Thursday, May 13, 2021

Boughton House

 From The Conversation:

Montagu inherited his family’s country seat in Northamptonshire when his father died in 1684. A monastic building was converted into a manor house by Sir Edward Montagu in 1528, following the dissolution of the monasteries by Henry VIII. The younger Montagu’s renovations began upon his inheritence and continued well into the 1690s.

Montagu’s contemporaries knew Louis XIV’s palace was the inspiration for Boughton.

The “Sun King” had transformed his father’s modest hunting lodge at Versailles into the most magnificent palace of the age. By 1680, it was the French king’s principal residence and the centre of government.

According to one account written shortly after Montagu’s death, Boughton was:

contrived after the Model of Versailles, with extending Wings, excellent Avenues, Vistas and Prospects; for Rich Furniture, Exquisite Gardens, Beauty of Building, and advantageous Situation, scare to be equalled in Britain.
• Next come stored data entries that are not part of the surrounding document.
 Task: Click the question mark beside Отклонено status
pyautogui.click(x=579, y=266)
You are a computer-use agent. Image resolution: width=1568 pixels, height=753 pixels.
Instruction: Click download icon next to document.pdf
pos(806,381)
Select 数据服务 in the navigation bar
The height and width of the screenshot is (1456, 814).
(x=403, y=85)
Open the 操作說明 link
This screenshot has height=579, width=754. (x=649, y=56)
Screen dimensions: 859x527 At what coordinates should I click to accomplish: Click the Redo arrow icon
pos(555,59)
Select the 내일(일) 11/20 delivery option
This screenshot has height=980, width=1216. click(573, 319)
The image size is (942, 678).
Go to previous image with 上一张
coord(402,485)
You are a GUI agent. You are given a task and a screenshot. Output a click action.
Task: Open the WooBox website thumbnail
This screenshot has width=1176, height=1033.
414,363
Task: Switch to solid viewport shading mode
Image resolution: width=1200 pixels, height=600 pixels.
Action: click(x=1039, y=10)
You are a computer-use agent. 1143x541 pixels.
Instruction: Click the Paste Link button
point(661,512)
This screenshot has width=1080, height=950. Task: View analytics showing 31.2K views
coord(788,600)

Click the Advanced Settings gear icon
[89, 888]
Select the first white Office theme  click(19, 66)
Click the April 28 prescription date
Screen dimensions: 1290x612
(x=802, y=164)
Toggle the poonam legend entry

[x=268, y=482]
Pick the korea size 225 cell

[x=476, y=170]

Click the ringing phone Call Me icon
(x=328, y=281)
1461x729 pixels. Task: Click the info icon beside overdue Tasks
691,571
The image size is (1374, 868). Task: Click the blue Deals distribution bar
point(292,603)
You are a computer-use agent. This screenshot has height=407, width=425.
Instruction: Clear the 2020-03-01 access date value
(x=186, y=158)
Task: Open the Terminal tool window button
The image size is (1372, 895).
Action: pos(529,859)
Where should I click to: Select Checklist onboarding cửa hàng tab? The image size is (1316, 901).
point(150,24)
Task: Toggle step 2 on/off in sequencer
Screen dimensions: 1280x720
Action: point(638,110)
Boughton House may not be well know today, but it was famous when it was built.

Montagu was a greedy and ambitious fellow. He married twice for money and to advance his social status. He first went to France as an ambassador of King Charles II of England in 1669.

Although he was a minor noble, as the representative of the King of England his official entry into Paris was of unequalled magnificence. He developed a taste for the finest things at the time France was fast becoming the centre for luxury in Europe.